**RECORDS FOR THIS TASK**
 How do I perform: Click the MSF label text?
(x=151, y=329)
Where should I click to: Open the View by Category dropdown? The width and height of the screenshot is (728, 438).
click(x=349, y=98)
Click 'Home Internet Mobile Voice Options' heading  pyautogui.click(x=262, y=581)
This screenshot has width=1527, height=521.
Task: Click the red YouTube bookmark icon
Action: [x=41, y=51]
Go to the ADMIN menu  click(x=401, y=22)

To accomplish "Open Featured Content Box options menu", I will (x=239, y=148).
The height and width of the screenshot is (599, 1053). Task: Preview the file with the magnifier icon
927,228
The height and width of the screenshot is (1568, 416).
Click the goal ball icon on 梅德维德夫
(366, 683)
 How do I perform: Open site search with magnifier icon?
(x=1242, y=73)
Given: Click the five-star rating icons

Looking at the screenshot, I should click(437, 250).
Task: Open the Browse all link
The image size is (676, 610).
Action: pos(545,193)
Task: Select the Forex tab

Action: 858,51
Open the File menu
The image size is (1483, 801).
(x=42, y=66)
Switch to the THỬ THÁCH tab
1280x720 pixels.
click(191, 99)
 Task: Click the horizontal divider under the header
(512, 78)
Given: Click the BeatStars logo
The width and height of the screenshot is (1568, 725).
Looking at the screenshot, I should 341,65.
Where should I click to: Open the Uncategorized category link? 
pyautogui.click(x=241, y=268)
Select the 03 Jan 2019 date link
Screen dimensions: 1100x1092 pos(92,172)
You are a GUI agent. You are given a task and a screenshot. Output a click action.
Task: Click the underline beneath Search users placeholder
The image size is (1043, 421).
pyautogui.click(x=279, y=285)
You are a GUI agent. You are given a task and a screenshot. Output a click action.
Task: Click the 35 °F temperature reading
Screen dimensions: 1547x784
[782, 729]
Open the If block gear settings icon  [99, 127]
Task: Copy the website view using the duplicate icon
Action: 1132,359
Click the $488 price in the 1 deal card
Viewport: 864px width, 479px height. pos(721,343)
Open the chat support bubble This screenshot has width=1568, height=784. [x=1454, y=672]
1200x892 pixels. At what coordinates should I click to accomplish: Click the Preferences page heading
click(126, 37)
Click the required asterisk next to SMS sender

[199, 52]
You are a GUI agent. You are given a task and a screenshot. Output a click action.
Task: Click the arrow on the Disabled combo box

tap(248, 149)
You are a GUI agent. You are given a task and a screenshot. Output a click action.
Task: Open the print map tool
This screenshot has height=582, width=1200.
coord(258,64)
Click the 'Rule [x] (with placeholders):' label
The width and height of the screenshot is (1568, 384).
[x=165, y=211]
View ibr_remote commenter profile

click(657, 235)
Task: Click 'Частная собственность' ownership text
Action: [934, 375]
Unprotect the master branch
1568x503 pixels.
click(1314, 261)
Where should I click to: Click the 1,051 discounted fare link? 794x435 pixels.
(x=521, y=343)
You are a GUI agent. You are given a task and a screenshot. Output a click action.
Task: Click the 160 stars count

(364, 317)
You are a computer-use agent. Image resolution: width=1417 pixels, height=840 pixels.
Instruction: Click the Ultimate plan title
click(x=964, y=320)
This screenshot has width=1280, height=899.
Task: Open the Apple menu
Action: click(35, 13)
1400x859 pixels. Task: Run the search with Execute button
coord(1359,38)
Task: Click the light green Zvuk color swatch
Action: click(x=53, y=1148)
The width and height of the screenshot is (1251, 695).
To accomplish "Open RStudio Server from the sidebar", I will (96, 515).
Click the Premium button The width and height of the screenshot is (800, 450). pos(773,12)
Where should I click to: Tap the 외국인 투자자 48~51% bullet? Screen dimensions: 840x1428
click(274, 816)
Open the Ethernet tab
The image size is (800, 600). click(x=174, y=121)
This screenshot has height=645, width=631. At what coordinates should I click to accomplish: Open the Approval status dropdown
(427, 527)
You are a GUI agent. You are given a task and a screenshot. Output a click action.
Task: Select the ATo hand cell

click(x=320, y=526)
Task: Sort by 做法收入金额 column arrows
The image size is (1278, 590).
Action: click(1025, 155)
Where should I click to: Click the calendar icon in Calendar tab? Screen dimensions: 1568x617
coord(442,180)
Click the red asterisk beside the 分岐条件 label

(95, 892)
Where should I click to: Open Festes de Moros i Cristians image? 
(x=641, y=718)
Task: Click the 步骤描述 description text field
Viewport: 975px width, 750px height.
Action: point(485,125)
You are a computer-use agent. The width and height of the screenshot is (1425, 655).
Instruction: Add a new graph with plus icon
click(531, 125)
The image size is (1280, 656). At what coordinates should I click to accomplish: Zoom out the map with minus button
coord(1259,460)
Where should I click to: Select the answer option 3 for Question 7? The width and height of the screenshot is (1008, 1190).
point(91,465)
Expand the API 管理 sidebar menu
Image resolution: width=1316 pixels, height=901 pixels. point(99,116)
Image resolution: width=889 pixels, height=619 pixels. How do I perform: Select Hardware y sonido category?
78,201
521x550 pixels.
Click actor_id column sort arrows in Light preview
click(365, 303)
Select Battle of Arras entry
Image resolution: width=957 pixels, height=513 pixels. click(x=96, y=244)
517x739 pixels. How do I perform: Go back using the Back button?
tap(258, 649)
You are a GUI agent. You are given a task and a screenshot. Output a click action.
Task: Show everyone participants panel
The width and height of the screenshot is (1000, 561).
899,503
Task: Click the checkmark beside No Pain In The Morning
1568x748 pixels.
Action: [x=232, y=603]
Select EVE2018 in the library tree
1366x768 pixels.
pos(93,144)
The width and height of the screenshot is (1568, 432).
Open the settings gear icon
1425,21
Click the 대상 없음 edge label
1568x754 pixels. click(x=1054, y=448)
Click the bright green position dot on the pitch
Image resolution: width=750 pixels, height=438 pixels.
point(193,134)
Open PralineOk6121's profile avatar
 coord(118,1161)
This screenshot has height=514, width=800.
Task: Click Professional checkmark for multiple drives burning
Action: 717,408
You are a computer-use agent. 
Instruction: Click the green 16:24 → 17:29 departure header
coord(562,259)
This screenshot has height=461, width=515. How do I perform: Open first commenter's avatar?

**WORK TASK**
All lines from the records above should be copied exactly.

**ANSWER TO THIS PROBLEM**
 How do I perform: Click the MSF label text?
(x=151, y=329)
Where should I click to: Open the View by Category dropdown? The width and height of the screenshot is (728, 438).
click(x=349, y=98)
Click 'Home Internet Mobile Voice Options' heading  pyautogui.click(x=262, y=581)
This screenshot has width=1527, height=521.
Task: Click the red YouTube bookmark icon
Action: [x=41, y=51]
Go to the ADMIN menu  click(x=401, y=22)

To accomplish "Open Featured Content Box options menu", I will (x=239, y=148).
The height and width of the screenshot is (599, 1053). Task: Preview the file with the magnifier icon
927,228
The height and width of the screenshot is (1568, 416).
Click the goal ball icon on 梅德维德夫
(366, 683)
 How do I perform: Open site search with magnifier icon?
(x=1242, y=73)
Given: Click the five-star rating icons

Looking at the screenshot, I should click(437, 250).
Task: Open the Browse all link
The image size is (676, 610).
Action: pos(545,193)
Task: Select the Forex tab

Action: 858,51
Open the File menu
The image size is (1483, 801).
(x=42, y=66)
Switch to the THỬ THÁCH tab
1280x720 pixels.
click(191, 99)
 Task: Click the horizontal divider under the header
(512, 78)
Given: Click the BeatStars logo
The width and height of the screenshot is (1568, 725).
Looking at the screenshot, I should 341,65.
Where should I click to: Open the Uncategorized category link? 
pyautogui.click(x=241, y=268)
Select the 03 Jan 2019 date link
Screen dimensions: 1100x1092 pos(92,172)
You are a GUI agent. You are given a task and a screenshot. Output a click action.
Task: Click the underline beneath Search users placeholder
The image size is (1043, 421).
pyautogui.click(x=279, y=285)
You are a GUI agent. You are given a task and a screenshot. Output a click action.
Task: Click the 35 °F temperature reading
Screen dimensions: 1547x784
[782, 729]
Open the If block gear settings icon  [99, 127]
Task: Copy the website view using the duplicate icon
Action: 1132,359
Click the $488 price in the 1 deal card
Viewport: 864px width, 479px height. pos(721,343)
Open the chat support bubble This screenshot has width=1568, height=784. [x=1454, y=672]
1200x892 pixels. At what coordinates should I click to accomplish: Click the Preferences page heading
click(126, 37)
Click the required asterisk next to SMS sender

[199, 52]
You are a GUI agent. You are given a task and a screenshot. Output a click action.
Task: Click the arrow on the Disabled combo box

tap(248, 149)
You are a GUI agent. You are given a task and a screenshot. Output a click action.
Task: Open the print map tool
This screenshot has height=582, width=1200.
coord(258,64)
Click the 'Rule [x] (with placeholders):' label
The width and height of the screenshot is (1568, 384).
[x=165, y=211]
View ibr_remote commenter profile

click(657, 235)
Task: Click 'Частная собственность' ownership text
Action: [934, 375]
Unprotect the master branch
1568x503 pixels.
click(1314, 261)
Where should I click to: Click the 1,051 discounted fare link? 794x435 pixels.
(x=521, y=343)
You are a GUI agent. You are given a task and a screenshot. Output a click action.
Task: Click the 160 stars count

(364, 317)
You are a computer-use agent. Image resolution: width=1417 pixels, height=840 pixels.
Instruction: Click the Ultimate plan title
click(x=964, y=320)
This screenshot has width=1280, height=899.
Task: Open the Apple menu
Action: click(35, 13)
1400x859 pixels. Task: Run the search with Execute button
coord(1359,38)
Task: Click the light green Zvuk color swatch
Action: click(x=53, y=1148)
The width and height of the screenshot is (1251, 695).
To accomplish "Open RStudio Server from the sidebar", I will (96, 515).
Click the Premium button The width and height of the screenshot is (800, 450). pos(773,12)
Where should I click to: Tap the 외국인 투자자 48~51% bullet? Screen dimensions: 840x1428
click(274, 816)
Open the Ethernet tab
The image size is (800, 600). click(x=174, y=121)
This screenshot has height=645, width=631. At what coordinates should I click to accomplish: Open the Approval status dropdown
(427, 527)
You are a GUI agent. You are given a task and a screenshot. Output a click action.
Task: Select the ATo hand cell

click(x=320, y=526)
Task: Sort by 做法收入金额 column arrows
The image size is (1278, 590).
Action: click(1025, 155)
Where should I click to: Click the calendar icon in Calendar tab? Screen dimensions: 1568x617
coord(442,180)
Click the red asterisk beside the 分岐条件 label

(95, 892)
Where should I click to: Open Festes de Moros i Cristians image? 
(x=641, y=718)
Task: Click the 步骤描述 description text field
Viewport: 975px width, 750px height.
Action: point(485,125)
You are a computer-use agent. The width and height of the screenshot is (1425, 655).
Instruction: Add a new graph with plus icon
click(531, 125)
The image size is (1280, 656). At what coordinates should I click to accomplish: Zoom out the map with minus button
coord(1259,460)
Where should I click to: Select the answer option 3 for Question 7? The width and height of the screenshot is (1008, 1190).
point(91,465)
Expand the API 管理 sidebar menu
Image resolution: width=1316 pixels, height=901 pixels. point(99,116)
Image resolution: width=889 pixels, height=619 pixels. How do I perform: Select Hardware y sonido category?
78,201
521x550 pixels.
Click actor_id column sort arrows in Light preview
click(365, 303)
Select Battle of Arras entry
Image resolution: width=957 pixels, height=513 pixels. click(x=96, y=244)
517x739 pixels. How do I perform: Go back using the Back button?
tap(258, 649)
You are a GUI agent. You are given a task and a screenshot. Output a click action.
Task: Show everyone participants panel
The width and height of the screenshot is (1000, 561).
899,503
Task: Click the checkmark beside No Pain In The Morning
1568x748 pixels.
Action: [x=232, y=603]
Select EVE2018 in the library tree
1366x768 pixels.
pos(93,144)
The width and height of the screenshot is (1568, 432).
Open the settings gear icon
1425,21
Click the 대상 없음 edge label
1568x754 pixels. click(x=1054, y=448)
Click the bright green position dot on the pitch
Image resolution: width=750 pixels, height=438 pixels.
point(193,134)
Open PralineOk6121's profile avatar
 coord(118,1161)
This screenshot has height=514, width=800.
Task: Click Professional checkmark for multiple drives burning
Action: 717,408
You are a computer-use agent. 
Instruction: Click the green 16:24 → 17:29 departure header
coord(562,259)
This screenshot has height=461, width=515. How do I perform: Open first commenter's avatar?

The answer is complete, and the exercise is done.